- Page extract:
^^^^^^^^
Consumption of stream water contaminated by oocysts and game meat are the most important risk factors contributing to the predominance of T. gondii wild cycle, especially in French Guyana6. Presence of felines or other infected animals are the main risk factors for food and water contamination35. Isolation of an atypical T. gondii strain in a wild jaguar supports the existence of a T. gondii wild cycle in the Amazon11. Waterborne outbreaks due to contamination with T. gondii oocysts have also been described1,4. Moreover, this type of transmission is associated with more severe clinical outcomes22.

On the other hand, people that participate in military operations do so under poor sanitary conditions and are exposed to biological factors in the new tropical environment10. Infection is the result of poor host adaptation to new strains. Thus, people who have been recently exposed to virgin forest are prone to developing the severe form of the disease. However, our patient was the only case reported from that brigade. His main risk factor was cooking and manipulating game meat. Thus, he developed a wildlife cycle. Unfortunately, since he was in the jungle for a military operation and frequently exposed to risk factors, it is difficult for us to determine the incubation period.

T. gondii strains from South America have atypical genotypes and higher diversity compared to the ones formerly described in North America and Europe. These atypical strains have been associated with a worse clinical involvement and outcome in mice and humans7,25,32. Cases of severe toxoplasmosis in immunocompetent patients reported in French Guyana, Brazil and Surinam suggest that atypical strains of T. gondii might induce an increased pathogenicity5,24. Severe cases of toxoplasmosis have been previously reported in French Guyana, Surinam and Brazil5,11,24. Patients commonly develop a generalized infectious syndrome with visceral involvement such as mild hepatitis, jaundice, atypical pneumonia, enlarged lymph nodes and less frequently, myositis and chorioretinitis5,14. Our patient developed an atypical pneumonia with cavities and pleural effusion. However, interstitial pneumonia is the most frequent pulmonary manifestation5,9,24,34.
^^^^^^^^
[Collected data entries]
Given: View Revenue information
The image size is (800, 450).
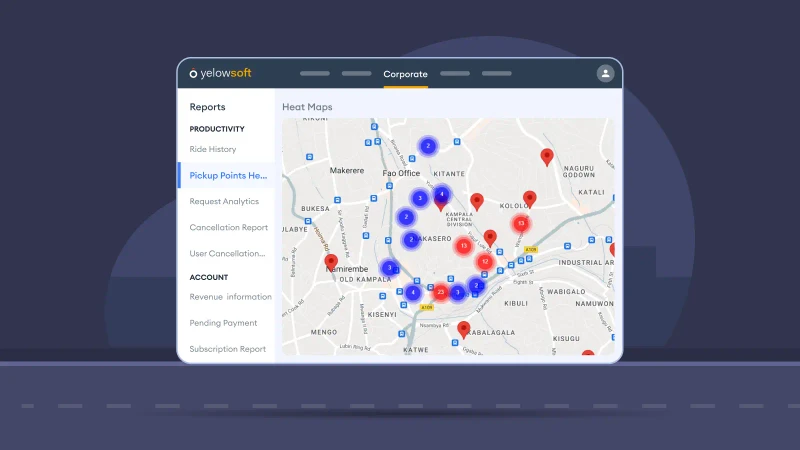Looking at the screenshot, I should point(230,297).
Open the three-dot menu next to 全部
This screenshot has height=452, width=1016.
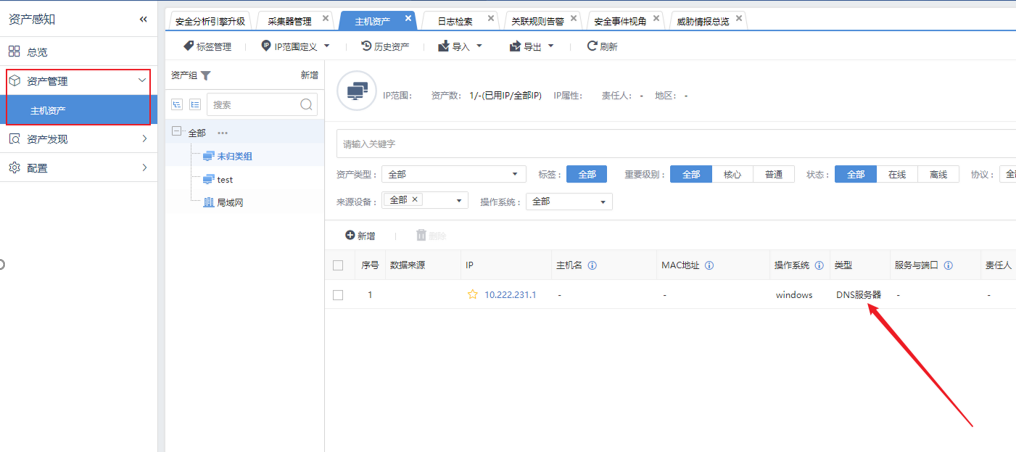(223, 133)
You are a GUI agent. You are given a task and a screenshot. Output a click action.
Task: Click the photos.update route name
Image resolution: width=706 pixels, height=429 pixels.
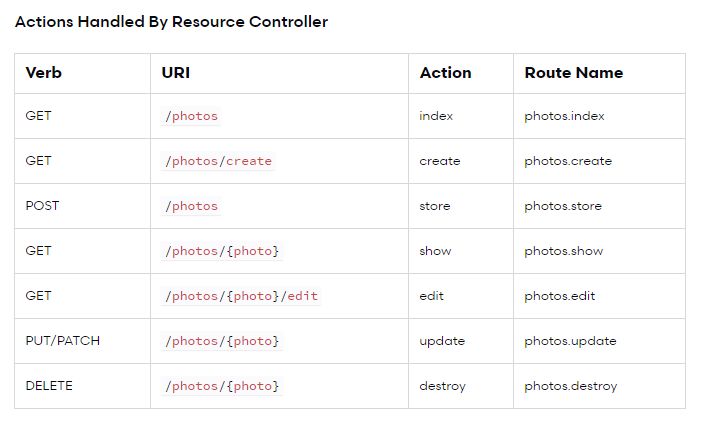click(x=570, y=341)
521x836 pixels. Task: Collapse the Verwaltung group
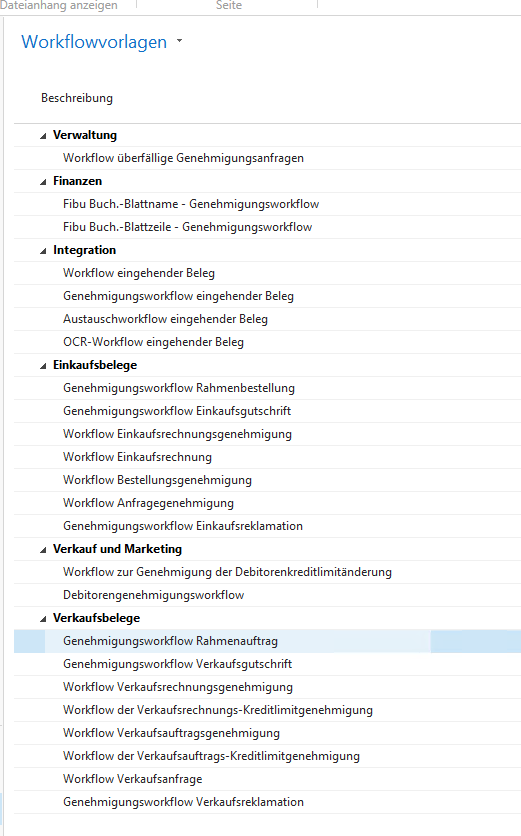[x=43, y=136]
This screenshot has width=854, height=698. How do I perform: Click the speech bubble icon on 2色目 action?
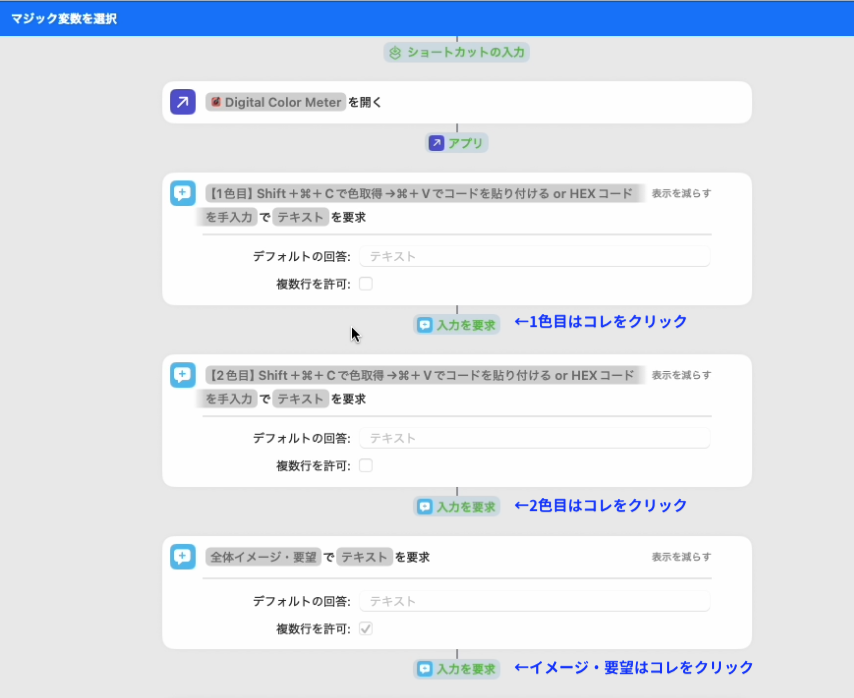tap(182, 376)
^^^^^^^^
- What you need to do:
- 1) List every manifestation that the toxoplasmosis passage names as part of the generalized infectious syndrome with visceral involvement.
- 2) According to the toxoplasmosis passage, why is it difficult to determine the patient's incubation period?
- 3) Write the next part of the toxoplasmosis passage, starting after its last sentence.
The items have no connection to the toxoplasmosis passage.

- Solved tasks:
- 1) mild hepatitis, jaundice, atypical pneumonia, enlarged lymph nodes, myositis, chorioretinitis

- 2) The patient was in the jungle for a military operation and was frequently exposed to risk factors. That repeated exposure makes it difficult to determine when the infection occurred.

- 3)
Even though Pseudomonas aeruginosa is a cause of necrotizing pneumonia, its isolation in this case is due to contamination. First, some reports describe hospital pseudo-outbreaks of P. aeruginosa pneumonia linked to the use of ventilators and other related instruments12,36. Second, sputum and blood culture results were negative on different occasions. Finally, despite panresistant Pseudomonas not having been related to an increased mortality18 our patient showed clinical improvement only after his second day of first line antiprotozoal therapy.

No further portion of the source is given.